In this work, a method for driving liquid release using Euler force was presented. First, the liquid sequential release mechanism based on the Euler force was analyzed, which deduced that the angular acceleration is the key to the liquid release. The minimum angular acceleration required for complete fluid release is associated with the rotational speed. This angular acceleration is minimized when the rotational speed is ±2000 rpm. Furthermore, the angular acceleration necessary for complete liquid release increases with the surface tension of the liquid. Additionally, the geometric parameters of the connection channel in an Euler-force-driven valve influence the fluid’s full release acceleration.

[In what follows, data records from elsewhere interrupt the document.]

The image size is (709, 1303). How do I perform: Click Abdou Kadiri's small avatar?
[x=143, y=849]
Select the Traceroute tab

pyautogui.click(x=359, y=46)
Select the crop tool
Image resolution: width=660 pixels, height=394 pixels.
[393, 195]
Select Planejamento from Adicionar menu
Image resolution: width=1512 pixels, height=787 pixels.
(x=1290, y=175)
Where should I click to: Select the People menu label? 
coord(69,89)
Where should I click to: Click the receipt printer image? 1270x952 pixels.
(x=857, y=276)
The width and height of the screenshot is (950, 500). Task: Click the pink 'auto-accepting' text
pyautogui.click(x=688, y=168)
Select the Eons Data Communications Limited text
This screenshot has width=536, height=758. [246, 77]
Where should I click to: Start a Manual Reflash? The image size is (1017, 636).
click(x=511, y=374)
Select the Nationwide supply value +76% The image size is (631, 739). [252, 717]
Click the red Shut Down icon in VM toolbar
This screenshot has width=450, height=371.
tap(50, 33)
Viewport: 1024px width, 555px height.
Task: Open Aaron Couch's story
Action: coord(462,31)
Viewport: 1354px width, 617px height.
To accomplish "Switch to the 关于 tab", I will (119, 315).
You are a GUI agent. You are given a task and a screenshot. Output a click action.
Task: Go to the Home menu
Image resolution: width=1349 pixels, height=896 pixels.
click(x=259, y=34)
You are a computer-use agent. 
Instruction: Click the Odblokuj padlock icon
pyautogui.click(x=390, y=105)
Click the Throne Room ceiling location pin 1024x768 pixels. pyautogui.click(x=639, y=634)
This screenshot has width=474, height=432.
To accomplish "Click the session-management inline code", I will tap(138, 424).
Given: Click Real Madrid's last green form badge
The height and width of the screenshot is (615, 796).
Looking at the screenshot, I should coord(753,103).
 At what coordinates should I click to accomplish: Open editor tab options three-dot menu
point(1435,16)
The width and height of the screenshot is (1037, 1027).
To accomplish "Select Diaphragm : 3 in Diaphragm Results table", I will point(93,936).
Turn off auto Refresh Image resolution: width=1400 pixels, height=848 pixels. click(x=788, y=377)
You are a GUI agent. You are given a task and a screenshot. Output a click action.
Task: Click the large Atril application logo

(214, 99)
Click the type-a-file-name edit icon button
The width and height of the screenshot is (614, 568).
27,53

Specifically, the angular acceleration required for complete liquid release decreases with the increasing inclination angle, width, and depth of the connection channel, while it increases with the height of the connection channel. Finally, based on the relationship between the geometrical parameters of the connecting channels and the angular acceleration of complete release, a simple and precise sequential release structure was designed, which allows for a sequential and stable transfer of the liquid into the reaction chamber. Our Euler-force-driven sequential liquid release structure enables liquid transfer, without requiring tedious steps such as surface modification of the chip material, and is simple, stable, and reliable, without the need for complex external equipment. We strongly believe that it can be used for immunoassays or clinical tests, such as ELISA and nucleic acid extraction.